MC12: un parcours du combattant pour les membres de l’OMC

lundi, 20.05.2019

Christian Pauletto*

Les ministres de 33 membres de l’Organisation mondiale du commerce (OMC) sont invités ce jeudi à Paris afin de préparer la MC12, acronyme anglais pour la 12e conférence ministérielle bisannuelle de l’OMC en juin 2020 à Noursoultan, capitale du Kazakhstan et ville-hôte de maints événements internationaux.

La voie vers la MC12 constituera un parcours du combattant pour les membres vu la recrudescence des tensions commerciales et les tentations protectionnistes. L’ordre du jour de la réunion de Paris suffit à s’en convaincre puisque dans les trois minutes de temps de parole qui leur sont imparties les ministres devront indiquer quelle «réforme» de l’OMC et quels objectifs de négociation ils souhaitent réaliser pour la MC12. Autant dire que tout est encore ouvert.

Les ministres sont aussi appelés à progresser sur un objectif précis: clore d’ici à ce décembre un accord sur les subventions de la pêche. Ce sujet cache deux thèmes délicats, la préservation de ressources naturelles communes et le «traitement spécial et différencié» des pays en développement. A l’OMC les pays en développement peuvent librement faire valoir des périodes de grâce voire se soustraire à certaines obligations. Ou le pouvaient jusqu’ici, car ce traitement spécial figure justement au centre des débats sur la «réforme» de l’OMC. Plus question pour Washington d’accepter de nouveaux accords OMC si Pékin, et certains autres, continuent de bénéficier de règles plus souples au même titre que le Kenya, par exemple.

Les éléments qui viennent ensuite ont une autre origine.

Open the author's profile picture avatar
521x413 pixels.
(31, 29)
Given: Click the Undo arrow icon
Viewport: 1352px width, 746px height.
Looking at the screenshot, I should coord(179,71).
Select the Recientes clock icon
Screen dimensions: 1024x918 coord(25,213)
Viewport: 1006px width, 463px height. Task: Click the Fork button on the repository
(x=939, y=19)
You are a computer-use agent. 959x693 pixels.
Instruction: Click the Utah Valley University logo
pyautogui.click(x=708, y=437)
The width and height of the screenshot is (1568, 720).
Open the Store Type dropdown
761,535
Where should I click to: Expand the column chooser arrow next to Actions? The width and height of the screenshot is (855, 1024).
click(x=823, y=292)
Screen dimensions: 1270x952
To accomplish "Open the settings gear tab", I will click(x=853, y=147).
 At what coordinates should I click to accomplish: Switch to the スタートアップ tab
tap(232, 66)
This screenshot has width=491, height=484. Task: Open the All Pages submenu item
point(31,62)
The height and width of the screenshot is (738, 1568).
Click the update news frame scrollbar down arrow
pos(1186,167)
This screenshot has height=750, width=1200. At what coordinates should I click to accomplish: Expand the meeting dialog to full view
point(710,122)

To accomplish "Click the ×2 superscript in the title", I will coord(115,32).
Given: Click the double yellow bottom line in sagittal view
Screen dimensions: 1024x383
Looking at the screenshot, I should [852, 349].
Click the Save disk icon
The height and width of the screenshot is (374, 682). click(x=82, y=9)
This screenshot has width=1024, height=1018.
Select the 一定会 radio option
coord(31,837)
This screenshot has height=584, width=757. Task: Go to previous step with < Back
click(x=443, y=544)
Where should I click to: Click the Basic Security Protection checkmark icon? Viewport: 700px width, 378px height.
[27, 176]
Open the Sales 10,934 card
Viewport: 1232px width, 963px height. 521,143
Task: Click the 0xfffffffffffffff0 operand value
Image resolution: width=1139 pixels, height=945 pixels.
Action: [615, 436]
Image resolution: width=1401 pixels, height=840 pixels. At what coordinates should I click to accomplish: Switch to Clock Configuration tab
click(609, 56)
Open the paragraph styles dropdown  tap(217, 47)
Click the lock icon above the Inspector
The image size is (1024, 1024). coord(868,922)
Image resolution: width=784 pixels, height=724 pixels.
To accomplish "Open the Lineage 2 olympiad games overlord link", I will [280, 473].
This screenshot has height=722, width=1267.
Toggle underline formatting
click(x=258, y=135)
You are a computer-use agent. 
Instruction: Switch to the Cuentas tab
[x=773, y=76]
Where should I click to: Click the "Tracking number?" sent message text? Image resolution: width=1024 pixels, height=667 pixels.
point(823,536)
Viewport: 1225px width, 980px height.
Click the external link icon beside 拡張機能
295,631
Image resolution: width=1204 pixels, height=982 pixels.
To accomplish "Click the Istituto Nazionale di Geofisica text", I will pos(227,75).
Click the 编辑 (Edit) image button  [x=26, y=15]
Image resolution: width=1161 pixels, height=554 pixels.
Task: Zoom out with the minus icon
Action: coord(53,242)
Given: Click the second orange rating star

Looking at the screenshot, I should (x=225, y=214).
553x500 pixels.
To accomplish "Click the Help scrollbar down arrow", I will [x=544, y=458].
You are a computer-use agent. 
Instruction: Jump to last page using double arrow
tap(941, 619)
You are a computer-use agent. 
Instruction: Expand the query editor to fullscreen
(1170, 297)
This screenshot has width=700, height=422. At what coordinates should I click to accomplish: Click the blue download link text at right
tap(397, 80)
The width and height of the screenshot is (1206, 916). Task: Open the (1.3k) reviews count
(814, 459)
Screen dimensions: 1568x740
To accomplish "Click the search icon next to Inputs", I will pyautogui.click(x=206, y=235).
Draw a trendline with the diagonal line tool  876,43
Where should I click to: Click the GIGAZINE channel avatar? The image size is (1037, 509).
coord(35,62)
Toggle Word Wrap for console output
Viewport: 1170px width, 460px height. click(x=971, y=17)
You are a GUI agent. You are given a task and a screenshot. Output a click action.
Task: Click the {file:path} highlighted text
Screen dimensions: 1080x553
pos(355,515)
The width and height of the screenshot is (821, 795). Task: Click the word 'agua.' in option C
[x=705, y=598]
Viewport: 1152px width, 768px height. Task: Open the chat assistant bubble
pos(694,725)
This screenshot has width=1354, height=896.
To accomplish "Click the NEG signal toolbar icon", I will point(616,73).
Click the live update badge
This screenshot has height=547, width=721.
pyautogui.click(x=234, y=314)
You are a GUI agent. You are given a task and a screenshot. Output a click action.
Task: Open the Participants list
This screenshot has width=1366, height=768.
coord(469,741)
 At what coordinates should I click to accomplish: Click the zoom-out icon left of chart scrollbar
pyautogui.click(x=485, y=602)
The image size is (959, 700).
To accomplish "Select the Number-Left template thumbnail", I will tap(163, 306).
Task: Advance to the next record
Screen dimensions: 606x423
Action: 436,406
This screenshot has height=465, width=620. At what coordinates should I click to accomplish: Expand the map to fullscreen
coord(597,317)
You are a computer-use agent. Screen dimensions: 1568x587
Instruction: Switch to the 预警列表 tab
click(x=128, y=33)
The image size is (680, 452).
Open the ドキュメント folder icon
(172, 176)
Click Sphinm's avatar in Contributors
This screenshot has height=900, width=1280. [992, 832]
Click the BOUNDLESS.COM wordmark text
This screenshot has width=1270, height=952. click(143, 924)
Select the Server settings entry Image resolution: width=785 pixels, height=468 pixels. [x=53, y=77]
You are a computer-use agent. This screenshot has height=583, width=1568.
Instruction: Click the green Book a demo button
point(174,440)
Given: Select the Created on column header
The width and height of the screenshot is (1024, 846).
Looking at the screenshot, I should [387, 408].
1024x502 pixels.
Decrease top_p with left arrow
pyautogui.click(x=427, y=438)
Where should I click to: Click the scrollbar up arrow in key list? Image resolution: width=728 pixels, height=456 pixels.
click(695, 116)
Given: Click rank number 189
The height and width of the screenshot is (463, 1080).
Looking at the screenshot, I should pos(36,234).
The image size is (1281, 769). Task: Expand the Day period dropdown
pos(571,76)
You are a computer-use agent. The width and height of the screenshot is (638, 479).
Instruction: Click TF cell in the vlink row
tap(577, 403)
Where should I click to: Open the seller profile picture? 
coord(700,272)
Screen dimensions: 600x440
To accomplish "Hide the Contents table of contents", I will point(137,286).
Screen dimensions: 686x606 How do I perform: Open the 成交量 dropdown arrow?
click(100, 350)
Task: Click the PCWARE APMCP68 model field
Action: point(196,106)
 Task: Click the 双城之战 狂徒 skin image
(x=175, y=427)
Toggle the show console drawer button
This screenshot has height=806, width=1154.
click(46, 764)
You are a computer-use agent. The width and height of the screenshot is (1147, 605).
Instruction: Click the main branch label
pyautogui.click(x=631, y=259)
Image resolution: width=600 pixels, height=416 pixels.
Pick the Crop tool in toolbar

Reste à savoir ce que les pays développés sont disposés à donner en contrepartie aux pays visés. Considérant que le sujet des pêcheries, tout écologique et commun qu’il soit, est perçu comme reflétant l’agenda des pays développés, les ministres auront du mal à tenir le délai de fin 2019. D’autant que le même délai est imposé à un sujet autrement capital, la nomination de membres de l’Organe d’appel, l’organe qui tranche les différends juridiques OMC. Il sera paralysé si Washington continue de bloquer le remplacement de membres, et rien ne signale un changement d’attitude. L’OMC survivra même sans organe d’appel, mais il ne restera que six mois entre décembre et la ministérielle de Noursoultan et il ne serait pas responsable de prolonger encore ces deux dossiers.

Une trêve au G20 de juin dans la guerre tarifaire entre Washington et Pékin insufflerait un bonne dose d’optimisme pour l’OMC. Un autre facteur réjouissant est que la MC12 sera organisée par le Kazakhstan. Lorsque les membres de l’OMC ont retenu la candidature kazakhe pour conduire la ministérielle le directeur général de l’OMC Roberto Azevêdo s’en est aussitôt réjoui. Avec le Kazakhstan, pour la première fois une ministérielle est confiée à un Membre de cette partie du monde, un pays entièrement acquis à la cause du système commercial multilatéral et dont les politiques sont favorables aux échanges. Les entreprises suisses ne s’y trompent pas puisque déjà 40 d’entre elles ont investi dans cette économie émergente. Le gouvernement kazakh a placé l’OMC comme un thème du «Forum économique d’Astana» de la semaine passée, et l’on pourra compter sur sa diplomatie pour faire le maximum en vue d’un succès de la MC12.